Eukaryotic mutL and mutS homologues. Eukaryotic homologues of the Escherichia coli MutL and MutS mismatch repair (MMR) proteins form heterodimers that function in chromosomal synapsis, recombination and MMR (reviewed by Kunkel & Erie, 2005). Eukaryotes encode four mutL homologues: mlh1, pms1 (mlh2 in fungi), mlh3 and pms2 (pms1 in fungi). The MLH1/PMS2 (MutL-α) and MLH1/MLH3 (MutL-γ) heterodimers function in MMR and are also involved in meiotic recombination (Baker et al., 1996; Lipkin et al., 2002; Cannavo et al., 2005). The role of MLH1/PMS1 (MutL-β) in metazoan MMR is an enigma (Räschle et al., 1999), although a meiotic phenotype is evident in pms1 (i.e. mlh2) mutants in yeast (Wang et al., 1999).

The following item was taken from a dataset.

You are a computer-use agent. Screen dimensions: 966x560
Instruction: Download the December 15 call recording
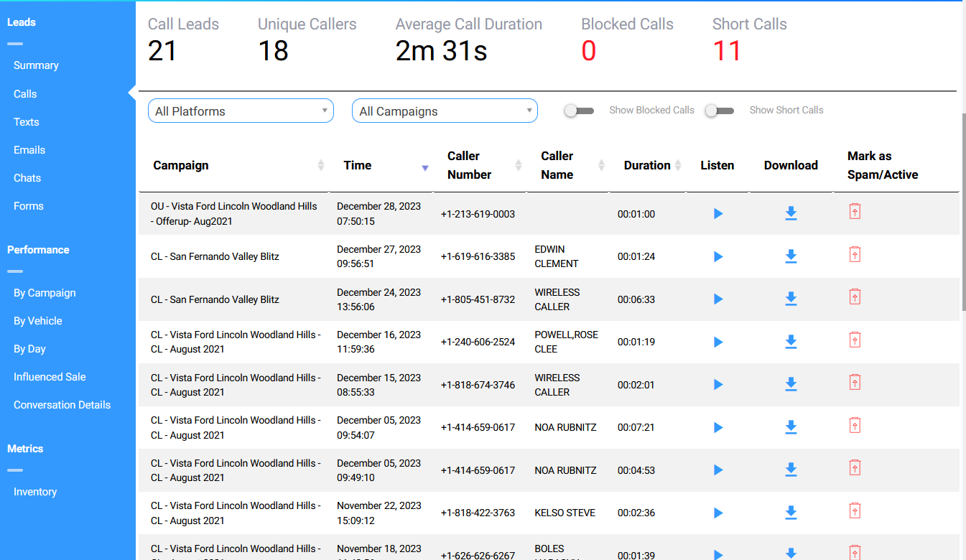tap(791, 384)
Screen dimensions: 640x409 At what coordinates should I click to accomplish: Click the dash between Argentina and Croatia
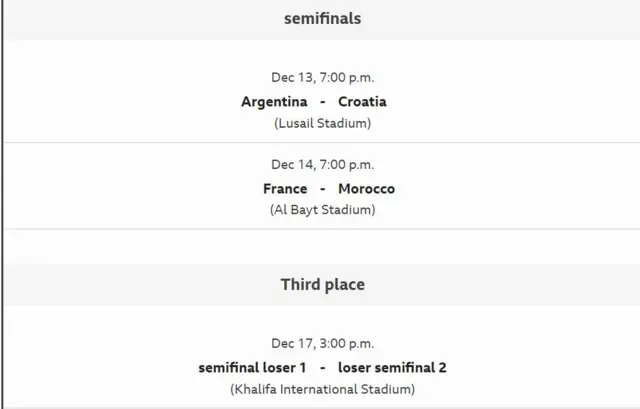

In Nasonia, there are two copies of mlh1 and single copies of pms1 and pms2 (Fig. 1, Fig. S4E). While mlh1 and pms2 are also present in all other arthropods, pms1 was likely lost prior to the divergence of Coleoptera and Diptera (and possibly in Ixodes). mlh3 is only found in Ixodes, Daphnia and Pediculus, indicating that this gene was lost early in arthropod evolution.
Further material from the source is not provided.